What to work on: In the data below, find the line with "This screenshot has width=1016, height=500." and the line with "Toggle the Voidaan myydä checkbox", then restate both and every line between them exactly, minus the pictures.

Dataset entries:

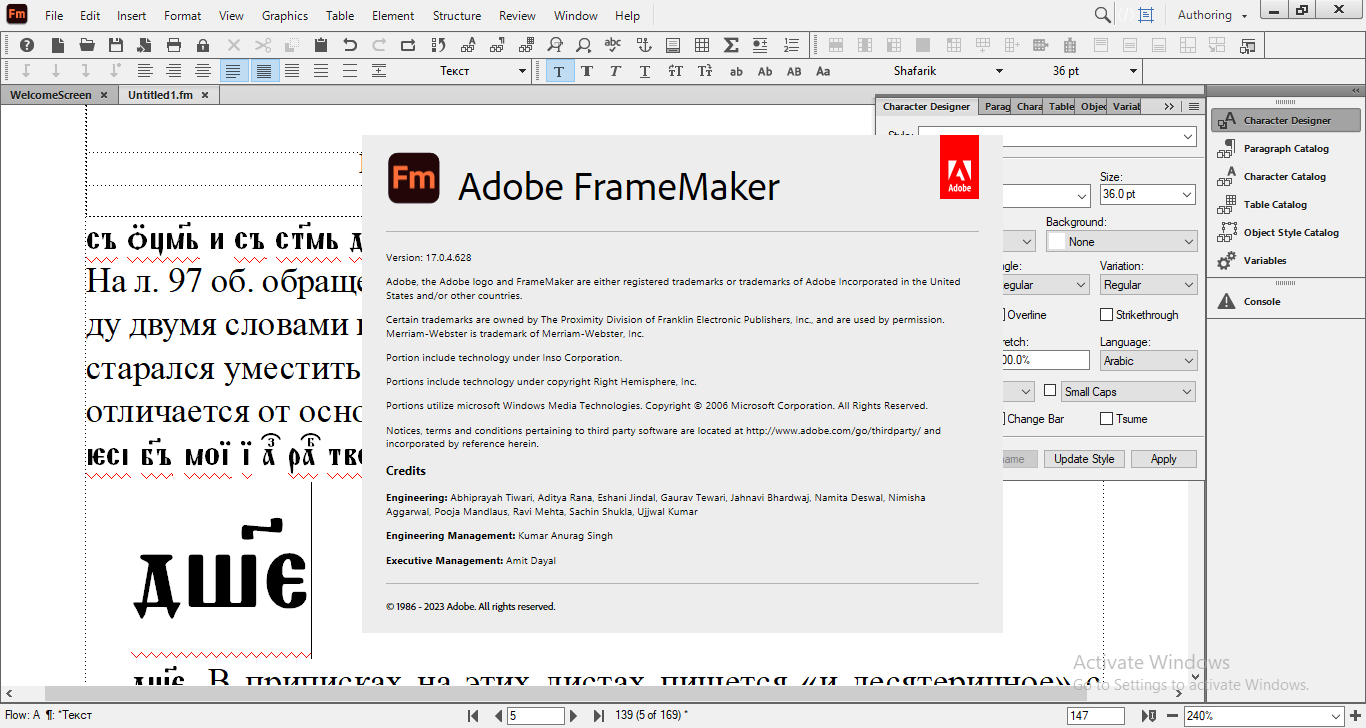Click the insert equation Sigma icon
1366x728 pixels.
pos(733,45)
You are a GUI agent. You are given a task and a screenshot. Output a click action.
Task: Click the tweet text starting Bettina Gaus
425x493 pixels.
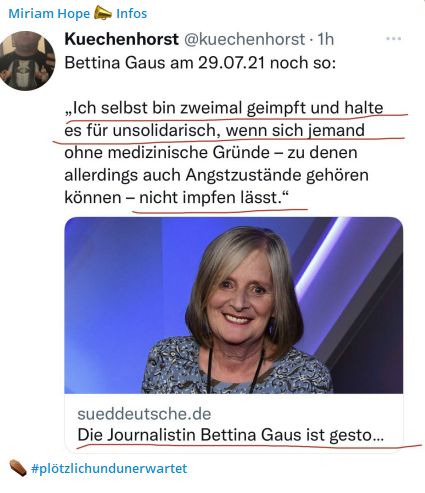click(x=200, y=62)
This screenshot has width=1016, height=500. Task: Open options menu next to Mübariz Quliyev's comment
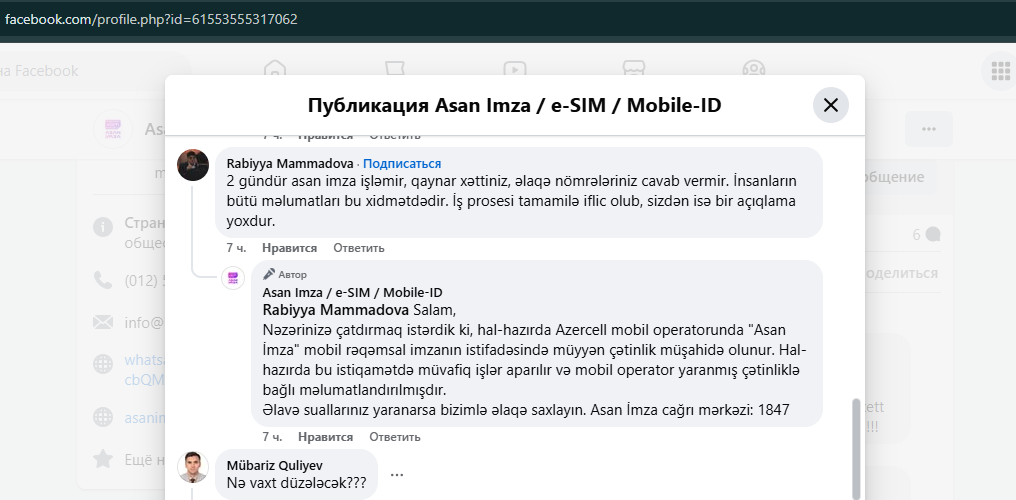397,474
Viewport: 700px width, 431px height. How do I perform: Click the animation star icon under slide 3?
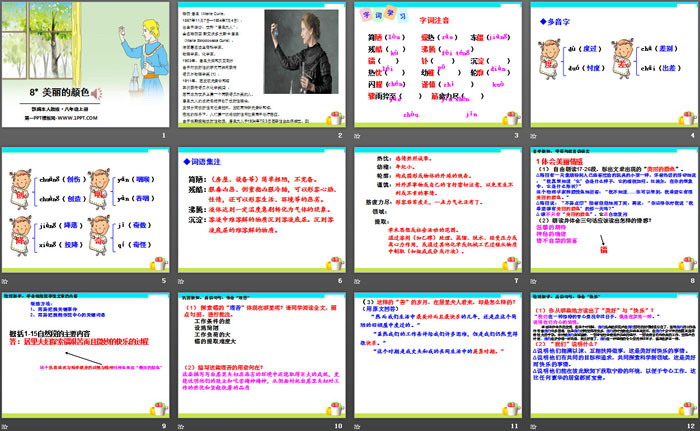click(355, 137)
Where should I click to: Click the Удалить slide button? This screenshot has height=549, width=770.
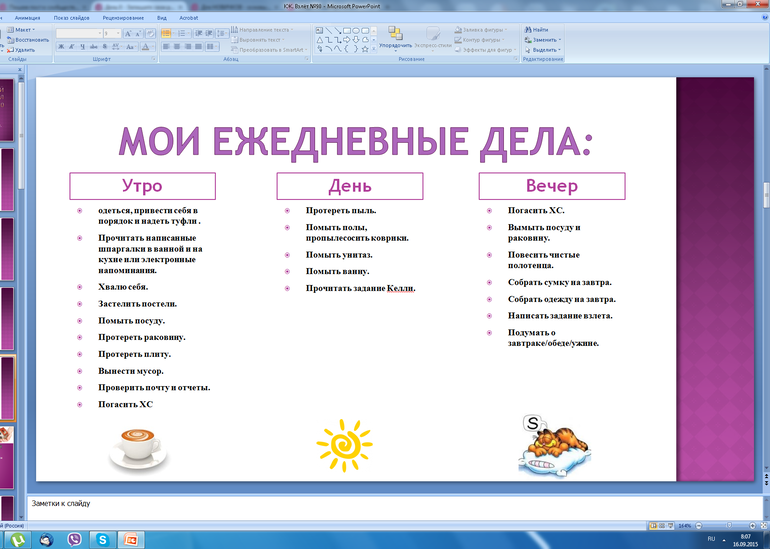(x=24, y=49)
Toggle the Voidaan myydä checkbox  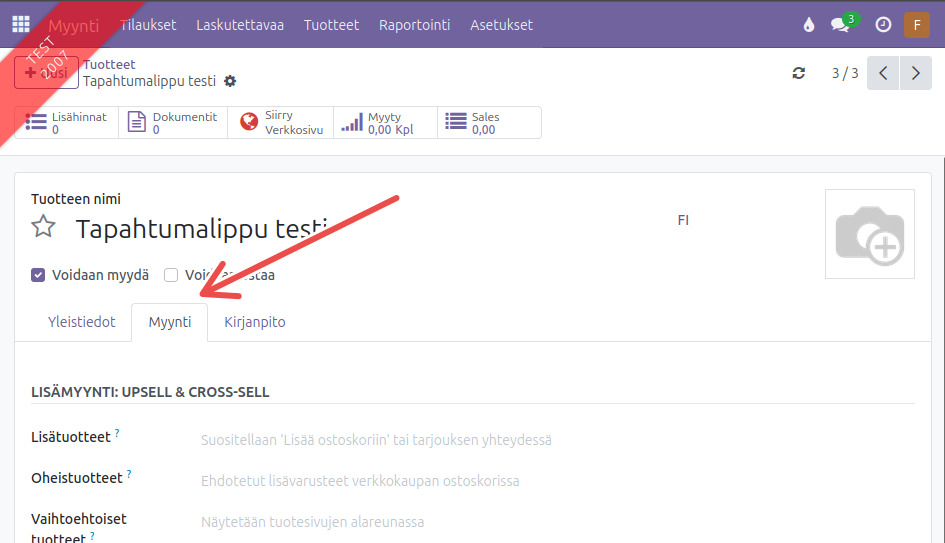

* * *

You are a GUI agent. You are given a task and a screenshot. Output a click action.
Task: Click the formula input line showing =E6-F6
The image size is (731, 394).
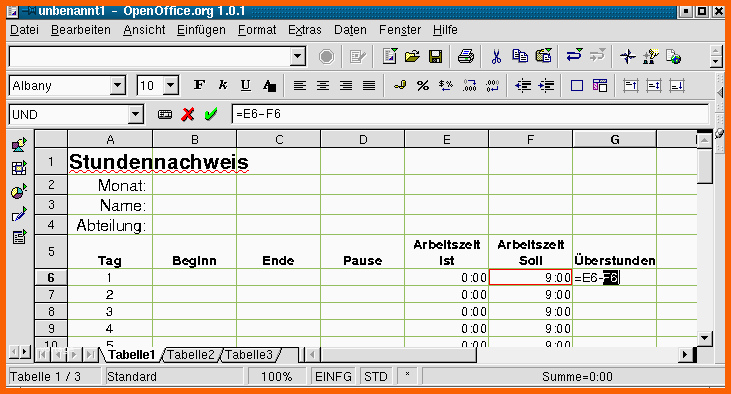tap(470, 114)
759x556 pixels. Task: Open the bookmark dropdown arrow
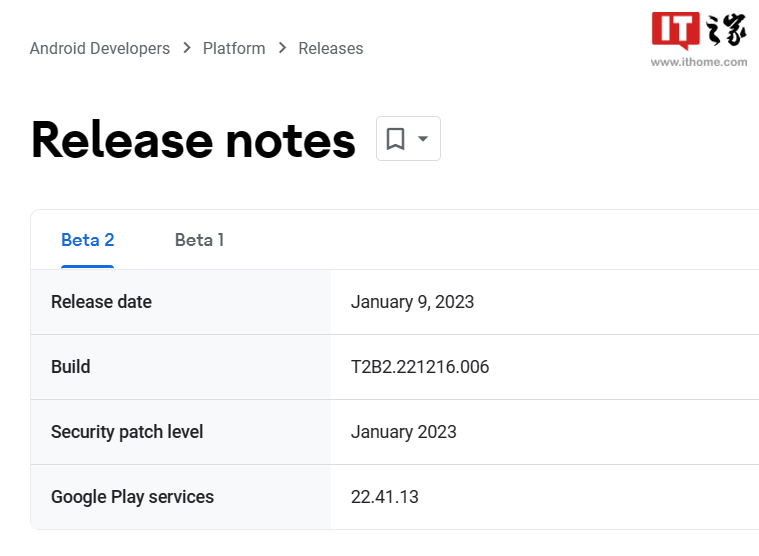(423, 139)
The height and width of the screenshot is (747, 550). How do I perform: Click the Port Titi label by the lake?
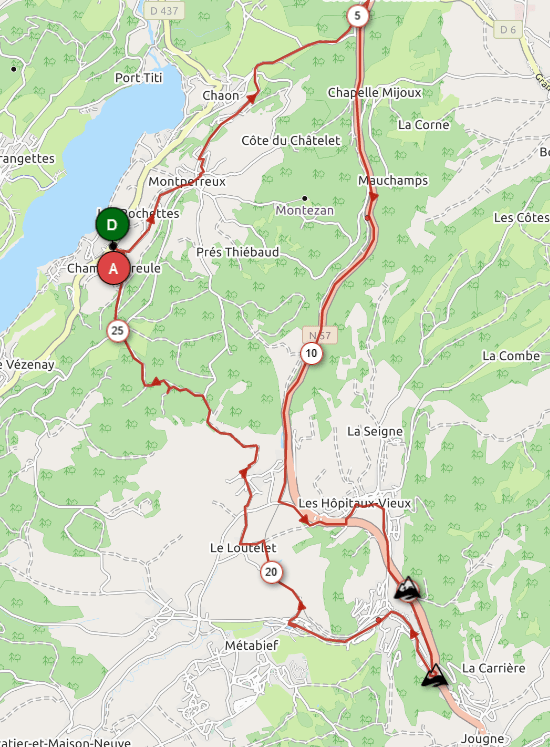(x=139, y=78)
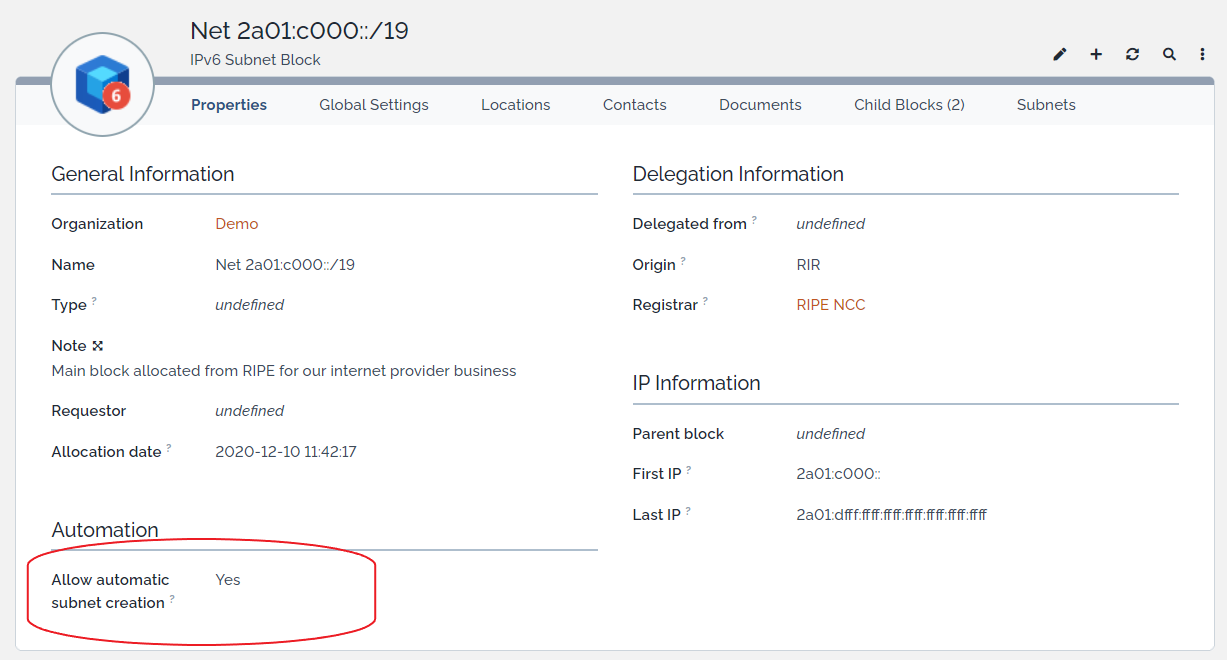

...

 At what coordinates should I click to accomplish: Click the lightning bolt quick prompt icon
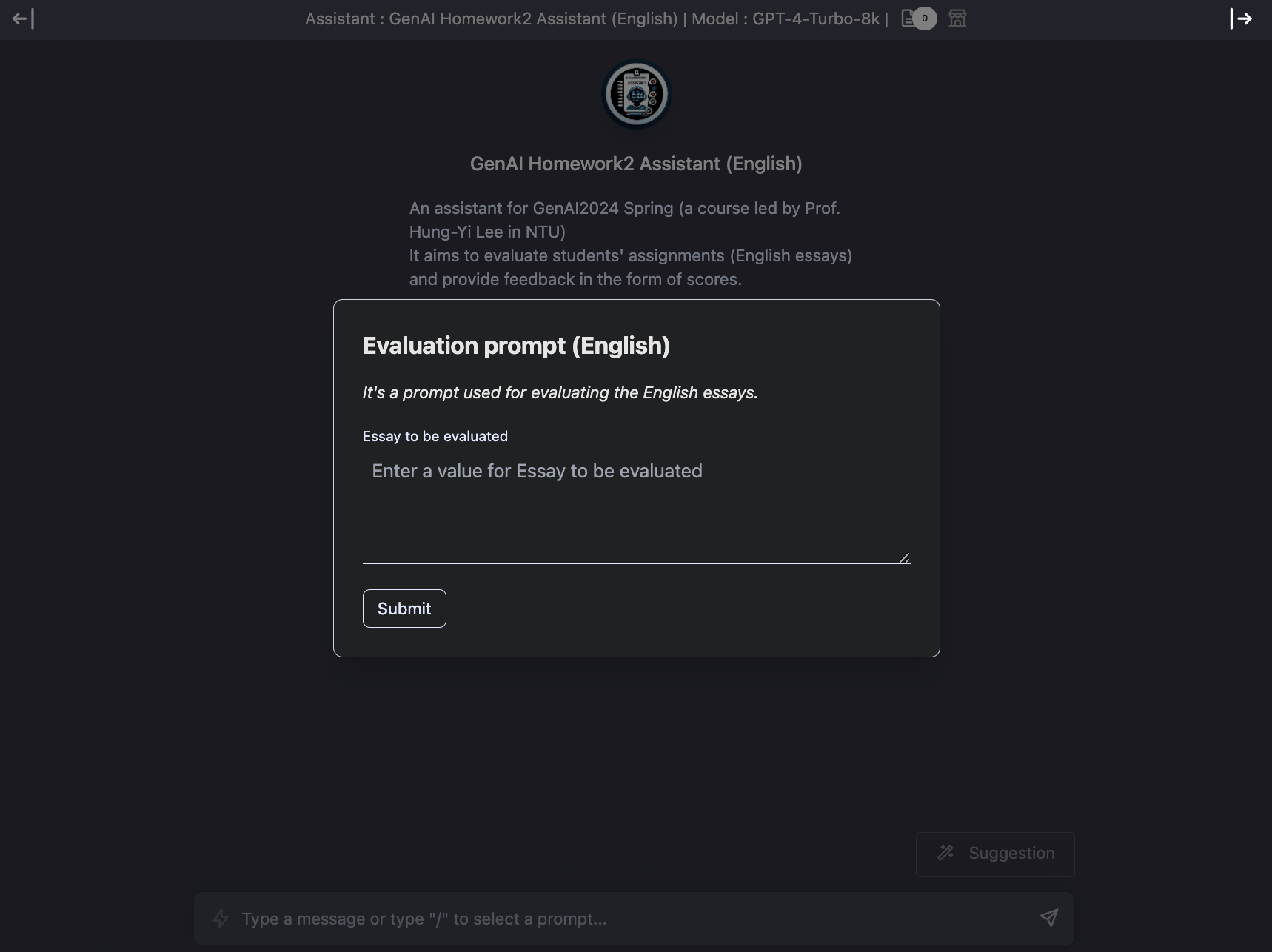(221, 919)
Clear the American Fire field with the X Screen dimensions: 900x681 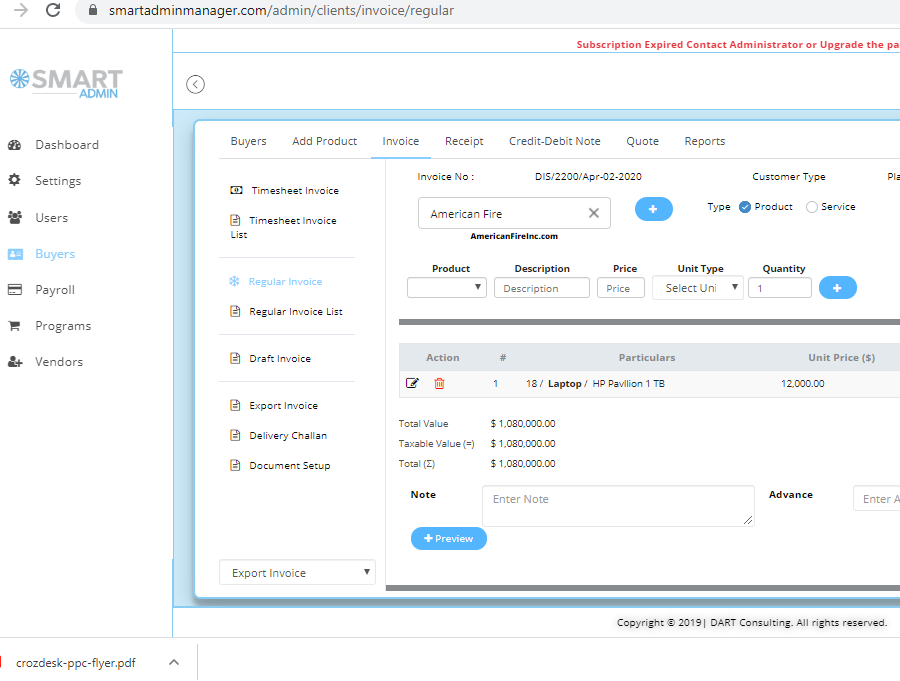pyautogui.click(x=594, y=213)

Response to this exercise:
This screenshot has width=1016, height=500. Task: Open options menu next to Mübariz Quliyev's comment
397,474
Viewport: 700px width, 431px height. How do I perform: Click the animation star icon under slide 3?
click(355, 137)
Where should I click to: Click the Удалить slide button? This screenshot has height=549, width=770.
(x=24, y=49)
Toggle the Voidaan myydä checkbox  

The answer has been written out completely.